Jean de Damas-Digoine, seigneur de Clessey, chevalier de la Toison-d'Or, en 1468, fut enseveli dans une chapelle où l'on voit encore son tombeau. Cette famille était comptée parmi celles des bienfaiteurs de la maison.
Le palais abbatial, dont on admirait, avant 1789, les jardins élégans, avait été construit, en 1480, par Jean de Bourbon. Jacques d'Amboise y mit la dernière main en 1516. Louis XI, n'étant encore que dauphin, et fuyant la cour de son père, s'y arrêta et fut contraint par la maladie d'y faire un assez long séjour, dont on consacra le souvenir par des fresques, qui furent détruites en 1730, en faisant de nouvelles constructions; ces fresques représentaient les armoiries du duc de Bourgogne, celles du dauphin et celles des principaux seigneurs qui l'accompagnaient, au nombre desquels étaient les sires de Digoine, de Damas, de Vienne, de Beaufremont, de La Guiche, etc.
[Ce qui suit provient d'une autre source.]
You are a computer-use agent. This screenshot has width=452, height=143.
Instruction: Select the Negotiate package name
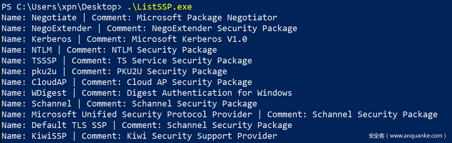(x=54, y=18)
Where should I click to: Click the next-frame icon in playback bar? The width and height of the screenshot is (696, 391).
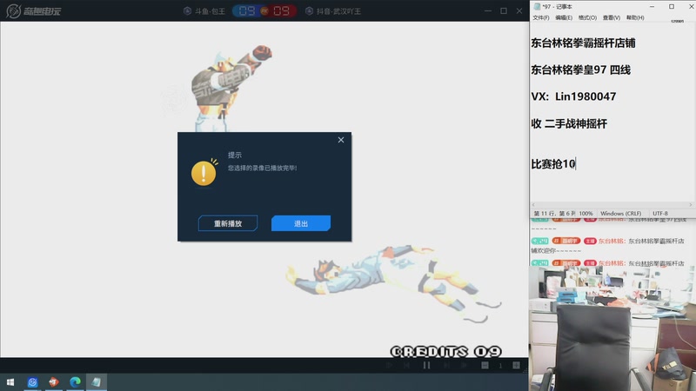click(x=446, y=365)
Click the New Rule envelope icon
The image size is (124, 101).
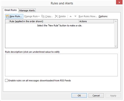pos(7,16)
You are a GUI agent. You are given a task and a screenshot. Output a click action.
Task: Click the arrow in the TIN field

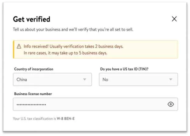pyautogui.click(x=171, y=79)
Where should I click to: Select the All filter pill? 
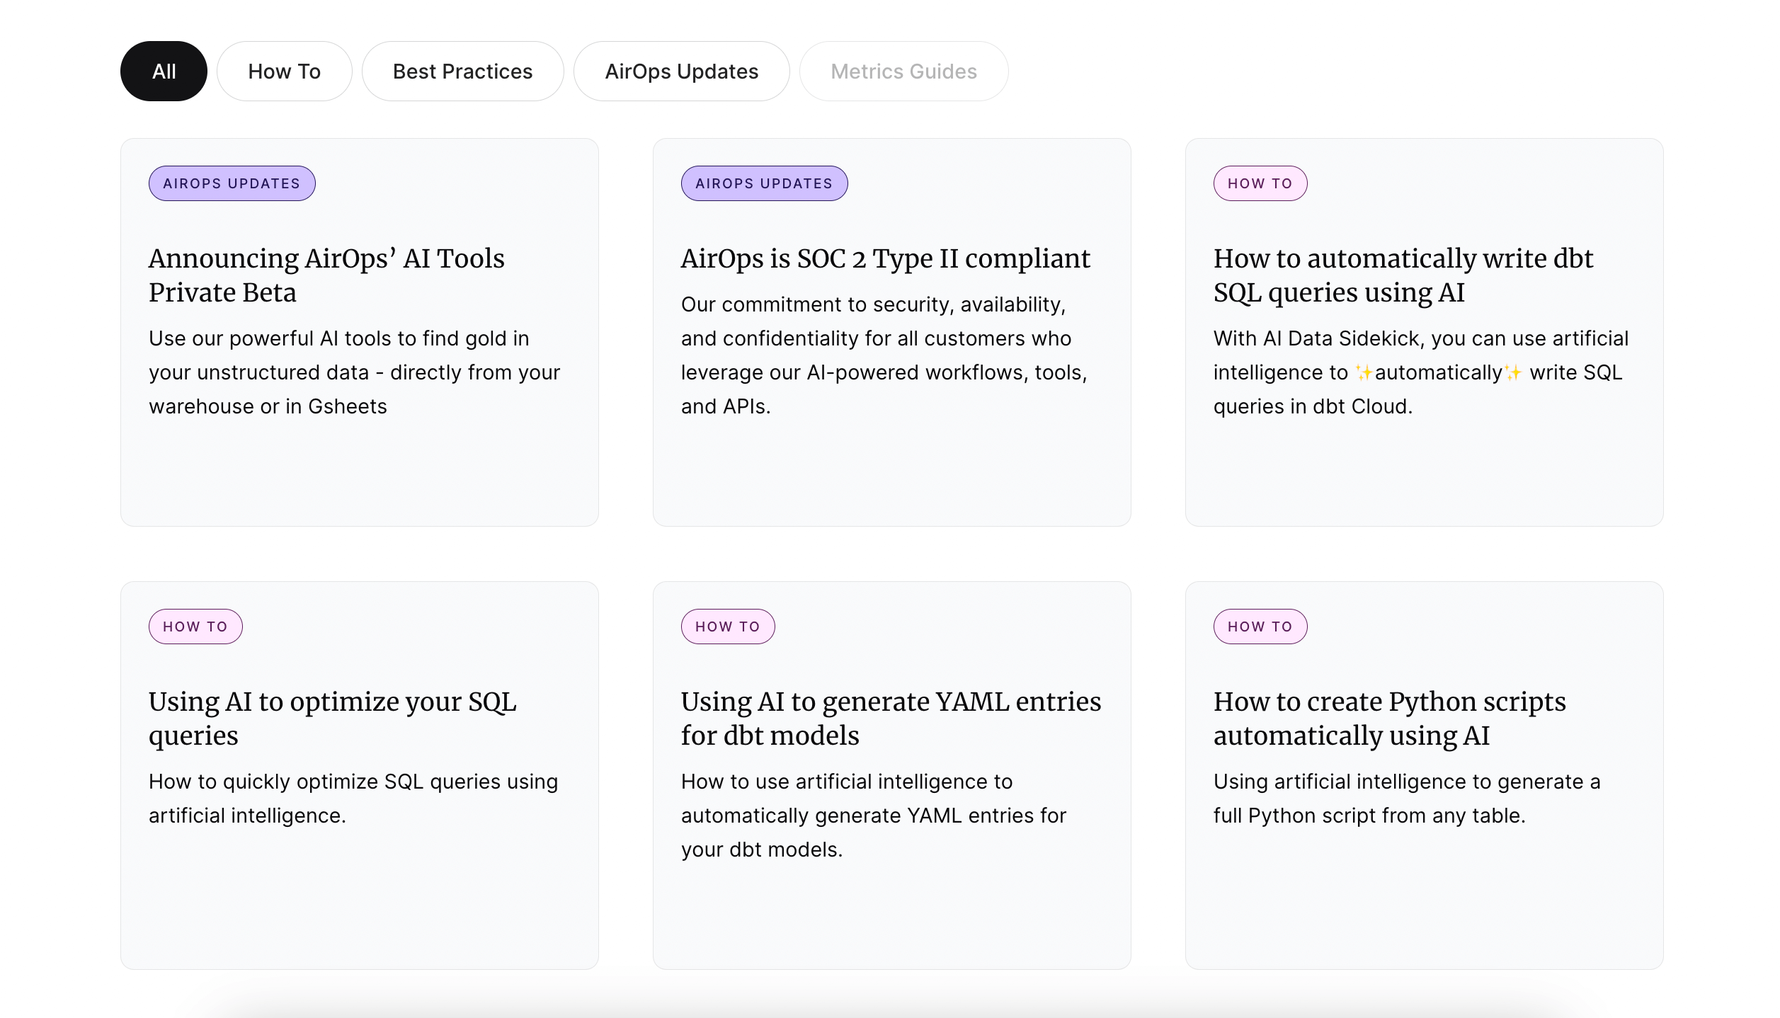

La ville de Paray souffrit beaucoup des troubles religieux du seizième siècle. Les calvinistes, sous la conduite de Ponsenart et Saint-Aubin, forcèrent la place en 1562, et livrèrent au pillage les églises et le Prieuré. Après l'édit de pacification, leurs ministres établirent un temple près de la porte du Poirier. Dumoulin et Bèze y prêchèrent devant une foule immense, accourue au bruit de leur réputation. Cet éclat retentit jusqu'à Cluny, qui crut sa sûreté menacée par le voisinage d'une congrégation aussi nombreuse. Le cardinal de Richelieu, abbé de Cluny, sollicita un arrêt du conseil qui prononça, en 1634, l'interdiction du prêche de Paray. L'expulsion des protestans, consommée en 1684, fut fatale à cette petite ville ; plus de trois cents habitans quittèrent les murs, emportant avec eux, en Suisse et en Allemagne, des capitaux et une industrie dont la perte ruina, pour ainsi dire, le pays qu'ils abandonnaient.
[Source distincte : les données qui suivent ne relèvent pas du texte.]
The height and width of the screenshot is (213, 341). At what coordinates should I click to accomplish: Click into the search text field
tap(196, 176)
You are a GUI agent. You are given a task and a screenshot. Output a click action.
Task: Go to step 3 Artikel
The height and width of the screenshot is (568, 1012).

Il y avait à Paray un couvent de Visitandines, établies en 1626 ; Marie Alacoque, dont la légende, imprimée à Paris en 1727, n'a pas tant contribué que les vers de Gresset, à sauver le nom de l'oubli, a rendu célèbre cette maison, qui fut le théâtre de ses extases et de ses miracles. C'est là qu'après avoir gravé sur son sein avec un canif le nom de Jésus, et prédit la mort du jésuite La Colombière, son disciple, elle composa son livre de La dévotion au cœur de Jésus, devenu fameux par les contestations des cordicoles, comme on les appelait, avec ceux qui n'approuvaient pas cette dévotion nouvelle.
La petite ville de Paray, qui n'a plus aujourd'hui d'autres monumens que son église, renferme encore trois mille cinq cents habitants, qui se livrent particulièrement au commerce des bois et des bestiaux.
Paray est à huit myriamètres de Châlon.